Part 1. Process Analyze-ready bam file

GATK4 : Data pre-processing for variant discovery

1. Create index files

create .fai file

# gunzip hg38.fa.gz
# samtools faidx hg38.fa

create .dict file

#  gatk CreateSequenceDictionary R=hg38.fa O=hg38.dict

create .bwt file
This takes long time

# bwa index hg38.fa

2. Quality Control

Perform quality control of fastq files with fastqc

-t : number of threads

# real	0m51.862s
mkdir -p qc out

for file in raw/*.fastq.gz; do 
    fastqc -t 4 -o qc "$file"
done

Inspect the quality control results with multiqc

# real	0m17.672s
multiqc qc -o . -n raw_multiqc_report.html

# host http server to view the report
python -m http.server 2200 --directory $PWD
https://210.117.236.2:2200/raw_multiqc_report.html

# or open directly with firefox, movaXterm, VScode, etc
firefox multiqc_report.html

(Optionally), preprocess the fastq files with fastp. But, in this case we are not going to run this code since QC metrics are already good and bwa supports soft clipping.

mkdir trimmed
fastp -i raw/SRR7138438_WES_of_homo_sapiens_subventricular_zone_of_brain_tumor_patient_1.fastq.gz -I raw/SRR7138438_WES_of_homo_sapiens_subventricular_zone_of_brain_tumor_patient_2.fastq.gz -o trimmed/SRR7138438_WES_of_homo_sapiens_subventricular_zone_of_brain_tumor_patient_1.fastq.gz -O trimmed/SRR7138438_WES_of_homo_sapiens_subventricular_zone_of_brain_tumor_patient_2.fastq.gz

(Optional) Then, re-run fastqc and multiqc for the trimmed files

mkdir reqc
for file in trimmed/*.fastq.gz; do # run this code in demo INSTEAD!!
    fastqc -t 4 -o reqc "$file"
done
multiqc reqc -o . -n trimmed_multiqc_report.html

3. Alignment to reference genome

Tip : run with tmux or screen

map to reference using BWA-MEM

# real	4m36.037s
bwa mem -Ma -t 4 \
-R "@RG\tID:Blood\tSM:Blood\tPL:ILLUMINA\tLB:ILLUMINA" \
ref/hg38.fa \
raw/subsampled_SRR7138440_WES_of_homo_sapiens_blood_of_brain_tumor_patient_2.fastq.gz \
raw/subsampled_SRR7138440_WES_of_homo_sapiens_blood_of_brain_tumor_patient_2.fastq.gz > out/Blood.sam

bwa mem -Ma -t 4 \
-R "@RG\tID:Tumor\tSM:Tumor\tPL:ILLUMINA\tLB:ILLUMINA" \
ref/hg38.fa \
raw/subsampled_SRR7138435_WES_of_homo_sapiens_tumor_of_brain_tumor_patient_1.fastq.gz \
raw/subsampled_SRR7138435_WES_of_homo_sapiens_tumor_of_brain_tumor_patient_2.fastq.gz > out/Tumor.sam

bwa mem -Ma -t 4 \
-R "@RG\tID:Svz\tSM:Svz\tPL:ILLUMINA\tLB:ILLUMINA" \
ref/hg38.fa \
raw/subsampled_SRR7138438_WES_of_homo_sapiens_subventricular_zone_of_brain_tumor_patient_1.fastq.gz \
raw/subsampled_SRR7138438_WES_of_homo_sapiens_subventricular_zone_of_brain_tumor_patient_2.fastq.gz > out/Svz.sam


# You can use for-loops
for R1 in raw/*_1.fastq.gz; do
    R2=${R1/_1.fastq.gz/_2.fastq.gz}
    SAMPLE_NAME=$(basename "$R1" _1.fastq.gz)
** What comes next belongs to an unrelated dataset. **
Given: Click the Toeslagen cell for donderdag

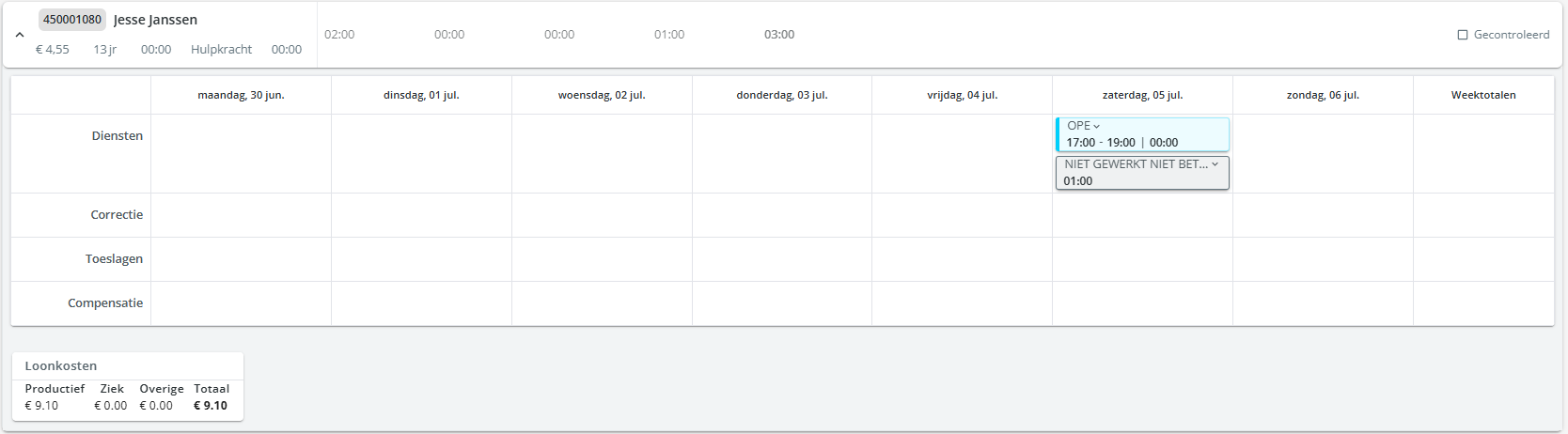Looking at the screenshot, I should click(782, 259).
    if [[ "$SAMPLE_NAME" == *"blood"* ]]; then
      SHORT_NAME="Blood"
    elif [[ "$SAMPLE_NAME" == *"subventricular"* ]]; then
      SHORT_NAME="Svz"
    else
      SHORT_NAME="Tumor"
    fi
    OPTIONS="@RG\tID:${SHORT_NAME}\tSM:${SHORT_NAME}\tPL:ILLUMINA\tLB:ILLUMINA"

    bwa mem -Ma -t 4 -R "$OPTIONS" ref/hg38.fa "$R1" "$R2" > "out/${SHORT_NAME}.sam"
done

Then, check output using samtools

samtools view out/Blood.sam | less
samtools flagstat out/Blood.sam

4. Mark duplicates

Mark duplicates (Deduplicate) and Sorting alignment file using GATK4:: MarkDuplicatesSpark

# real	1m57.587s
gatk MarkDuplicatesSpark -I out/Blood.sam -O out/Blood.bam --spark-master "local[4]"
gatk MarkDuplicatesSpark -I out/Tumor.sam -O out/Tumor.bam --spark-master "local[4]"
gatk MarkDuplicatesSpark -I out/Svz.sam -O out/Svz.bam --spark-master "local[4]"

# or you can do this way
for sample in Blood Tumor Svz; do
  gatk MarkDuplicatesSpark -I out/${sample}.sam -O out/${sample}.bam --spark-master "local[4]"
done

Then, again check with samtools as above

5. Base quality recalibration

adjust base quality based on machine learning, using known variants

Build Model

# real	1m26.424s
gatk BaseRecalibratorSpark -I out/Blood.bam -R ref/hg38.fa --known-sites ref/Homo_sapiens_assembly38.dbsnp138.vcf -O out/recal_data_blood.table --spark-master "local[4]"

gatk BaseRecalibratorSpark -I out/Tumor.bam -R ref/hg38.fa --known-sites ref/Homo_sapiens_assembly38.dbsnp138.vcf -O out/recal_data_tumor.table --spark-master "local[4]"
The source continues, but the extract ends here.